Brilliant Baddie Henry Silva Dies Just Shy of 96

Henry Silva was always so good at playing so bad, earning a spot in our memories for the intensity of his performances and that unusually cruel, menacingly handsome mug

The peripheral Rat Packer (Dean Martin's daughter remembered him on Twitter upon his death), who was so popular in Hollywood, died Wednesday in Woodland Hills, California, in assisted living just shy of 96, his son Scott Silva confirmed to The New York Times.

With over 125 credits, Silva was almost always a brute, a killer, a henchman, or — as was par for the course in the movies at the time — drafted to play "ethnic" roles, thanks to his Italian-Hispanic heritage.

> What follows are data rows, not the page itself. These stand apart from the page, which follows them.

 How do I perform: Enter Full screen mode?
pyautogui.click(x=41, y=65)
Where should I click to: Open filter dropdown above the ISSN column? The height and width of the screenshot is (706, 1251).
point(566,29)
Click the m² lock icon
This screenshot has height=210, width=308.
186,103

That meant he might play a Korean on one project and a Native American on the next.

In The Italian Connection (1972) with Woody Strode

He somehow made his dirty work glamorous, and once said he never went to the same "dark place" when toiling in typecast parts; a veteran of the Actors Studio and of Broadway, it was no wonder.

Among his appearances: A Hatful of Rain (1957), Ocean's Eleven (1960), Johnny Cool (1963), Sharky's Machine (1981), Above the Law (1998), and a career-finale cameo in the 2001 remake of Ocean's Eleven, providing a rare graceful exit for a working actor retiring in his seventies.

Silva was married and divorced three times. He is survived by his two sons.